I did not eat that meal, knowing that there were other people more in need of free food, but I milled around, sang (self-consciously) some of the old civil rights songs (drumming is a search for new music for the movement) and joined the crowd around the policemen trying to arrest the lonely drummer. Another drummer some distance away was left undisturbed. I realised that I did not know how to refer to the people who stay there and who initiated the occupation. Then I heard a speech by Michael Moore, and I learned what to call them: occupiers. The movement, he said, changed a lot of things, one of them being the meaning of the word “to occupy”. The United States were occupying Iraq, he said, we were occupied by Wall Street; now it is our turn to occupy. Wherever we are, he said, we are occupying it, it is ours. I was instantly reminded of other words that were first negative and then given a new meaning by history. It was to denigrate Emile Zola and the anti-Dreyfusards that the word, then an invective, “intellectuals” was created. It was Adam Michnik who in Otwock introduced himself to a crowd as an “anti-socialist element”, giving this term a positive twist. We can now use the verb “to occupy” in its new meaning. It is a peaceful, nonviolent taking back of public space. A good thing.

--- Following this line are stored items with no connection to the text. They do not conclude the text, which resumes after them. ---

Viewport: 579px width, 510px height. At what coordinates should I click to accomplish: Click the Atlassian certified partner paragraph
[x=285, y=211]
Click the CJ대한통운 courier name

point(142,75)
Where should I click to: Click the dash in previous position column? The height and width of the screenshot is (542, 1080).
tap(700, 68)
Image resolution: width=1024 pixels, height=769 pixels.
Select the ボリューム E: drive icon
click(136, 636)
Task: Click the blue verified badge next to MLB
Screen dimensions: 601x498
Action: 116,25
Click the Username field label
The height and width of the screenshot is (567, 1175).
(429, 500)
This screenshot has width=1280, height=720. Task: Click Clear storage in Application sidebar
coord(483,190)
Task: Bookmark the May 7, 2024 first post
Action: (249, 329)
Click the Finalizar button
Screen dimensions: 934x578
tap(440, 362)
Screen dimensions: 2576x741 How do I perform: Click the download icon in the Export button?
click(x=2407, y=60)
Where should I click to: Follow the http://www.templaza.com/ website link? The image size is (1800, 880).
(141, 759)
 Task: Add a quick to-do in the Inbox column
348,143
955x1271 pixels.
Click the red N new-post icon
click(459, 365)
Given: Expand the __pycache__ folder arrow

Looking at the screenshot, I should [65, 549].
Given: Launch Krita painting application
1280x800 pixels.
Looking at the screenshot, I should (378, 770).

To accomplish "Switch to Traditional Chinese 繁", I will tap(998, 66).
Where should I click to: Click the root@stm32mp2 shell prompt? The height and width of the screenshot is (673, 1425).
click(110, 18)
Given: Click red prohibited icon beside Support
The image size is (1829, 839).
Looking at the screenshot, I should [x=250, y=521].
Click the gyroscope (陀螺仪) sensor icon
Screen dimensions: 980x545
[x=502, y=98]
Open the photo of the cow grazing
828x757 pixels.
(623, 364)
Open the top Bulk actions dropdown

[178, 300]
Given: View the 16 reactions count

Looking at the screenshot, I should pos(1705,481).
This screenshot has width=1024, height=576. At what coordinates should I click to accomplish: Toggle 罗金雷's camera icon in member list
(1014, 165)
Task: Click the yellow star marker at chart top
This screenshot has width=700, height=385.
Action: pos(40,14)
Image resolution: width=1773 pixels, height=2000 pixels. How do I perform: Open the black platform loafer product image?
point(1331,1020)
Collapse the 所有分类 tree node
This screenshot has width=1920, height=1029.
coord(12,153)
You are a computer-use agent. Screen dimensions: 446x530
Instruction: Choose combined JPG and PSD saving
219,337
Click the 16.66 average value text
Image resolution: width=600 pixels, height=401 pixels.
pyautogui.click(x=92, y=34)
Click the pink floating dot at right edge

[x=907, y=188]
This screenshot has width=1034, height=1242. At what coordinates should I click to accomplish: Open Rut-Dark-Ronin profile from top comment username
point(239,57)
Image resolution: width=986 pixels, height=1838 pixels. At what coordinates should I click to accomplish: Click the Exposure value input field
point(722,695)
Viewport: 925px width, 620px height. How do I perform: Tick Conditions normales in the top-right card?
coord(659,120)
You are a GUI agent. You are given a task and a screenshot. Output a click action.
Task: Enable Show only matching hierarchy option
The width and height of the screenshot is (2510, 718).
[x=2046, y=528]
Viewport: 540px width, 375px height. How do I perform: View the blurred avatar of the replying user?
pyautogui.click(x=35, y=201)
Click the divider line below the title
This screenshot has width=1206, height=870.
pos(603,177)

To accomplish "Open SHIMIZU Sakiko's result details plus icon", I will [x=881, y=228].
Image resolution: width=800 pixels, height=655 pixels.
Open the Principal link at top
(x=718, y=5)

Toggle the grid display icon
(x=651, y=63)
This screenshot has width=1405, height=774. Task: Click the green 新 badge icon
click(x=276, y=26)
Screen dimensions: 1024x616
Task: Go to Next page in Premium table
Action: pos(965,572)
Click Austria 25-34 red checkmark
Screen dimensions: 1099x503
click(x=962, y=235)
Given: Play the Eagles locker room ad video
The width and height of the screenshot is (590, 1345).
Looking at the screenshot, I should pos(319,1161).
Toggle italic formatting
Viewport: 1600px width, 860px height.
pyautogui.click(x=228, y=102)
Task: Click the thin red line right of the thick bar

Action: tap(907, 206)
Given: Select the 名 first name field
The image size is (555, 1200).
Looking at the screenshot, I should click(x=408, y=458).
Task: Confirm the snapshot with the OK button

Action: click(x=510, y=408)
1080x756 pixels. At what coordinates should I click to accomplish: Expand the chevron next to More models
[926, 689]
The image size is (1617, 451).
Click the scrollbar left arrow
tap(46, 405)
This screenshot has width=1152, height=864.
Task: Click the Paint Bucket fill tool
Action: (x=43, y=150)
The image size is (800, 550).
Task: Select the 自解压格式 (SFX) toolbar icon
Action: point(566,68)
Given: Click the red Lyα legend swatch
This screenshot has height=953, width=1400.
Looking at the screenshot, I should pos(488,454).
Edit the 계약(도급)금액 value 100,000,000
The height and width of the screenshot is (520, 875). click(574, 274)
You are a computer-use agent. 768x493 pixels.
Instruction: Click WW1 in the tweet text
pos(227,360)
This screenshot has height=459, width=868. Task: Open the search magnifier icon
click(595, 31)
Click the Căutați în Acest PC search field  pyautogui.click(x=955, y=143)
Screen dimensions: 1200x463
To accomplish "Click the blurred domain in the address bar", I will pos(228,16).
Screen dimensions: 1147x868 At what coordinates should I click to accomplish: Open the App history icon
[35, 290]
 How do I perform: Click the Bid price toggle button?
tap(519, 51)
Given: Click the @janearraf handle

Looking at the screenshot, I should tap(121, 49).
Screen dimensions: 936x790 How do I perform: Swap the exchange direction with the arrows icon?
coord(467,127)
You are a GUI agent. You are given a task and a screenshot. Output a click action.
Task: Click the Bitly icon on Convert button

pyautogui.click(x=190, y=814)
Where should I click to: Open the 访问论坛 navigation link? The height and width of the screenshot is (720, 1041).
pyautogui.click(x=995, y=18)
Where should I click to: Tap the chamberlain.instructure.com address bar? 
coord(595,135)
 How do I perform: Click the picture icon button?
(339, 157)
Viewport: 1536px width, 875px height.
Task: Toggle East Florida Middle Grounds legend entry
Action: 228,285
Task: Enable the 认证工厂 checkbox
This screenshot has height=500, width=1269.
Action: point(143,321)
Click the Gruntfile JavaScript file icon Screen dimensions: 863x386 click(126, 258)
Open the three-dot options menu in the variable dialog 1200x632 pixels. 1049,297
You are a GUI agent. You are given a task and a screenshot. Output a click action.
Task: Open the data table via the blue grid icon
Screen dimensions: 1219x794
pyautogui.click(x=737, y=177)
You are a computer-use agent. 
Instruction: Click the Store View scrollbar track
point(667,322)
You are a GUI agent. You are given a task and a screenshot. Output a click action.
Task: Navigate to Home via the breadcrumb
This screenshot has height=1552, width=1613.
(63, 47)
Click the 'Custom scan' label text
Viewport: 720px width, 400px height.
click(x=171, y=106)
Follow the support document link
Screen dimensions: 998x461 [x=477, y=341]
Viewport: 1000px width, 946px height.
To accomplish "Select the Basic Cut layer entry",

The change of the meaning in the word so burdened with negative connotation would not be possible without a general change of mood in the country. Let me quote Michael Moore again: the movement brought “the alleviation of despair”. New topics of political conversation pushed out the slogans that till yesterday crowded out issues of poverty, homelessness, income disparities, ecological destruction. Even the Republican candidates for presidency now mention economic inequalities. Some elements of reality leaked into the highest political sphere, occupied (in the old sense of the word) by Wall Street as it is. It was a great Thanksgiving. Better than last year’s, and boding well for the future.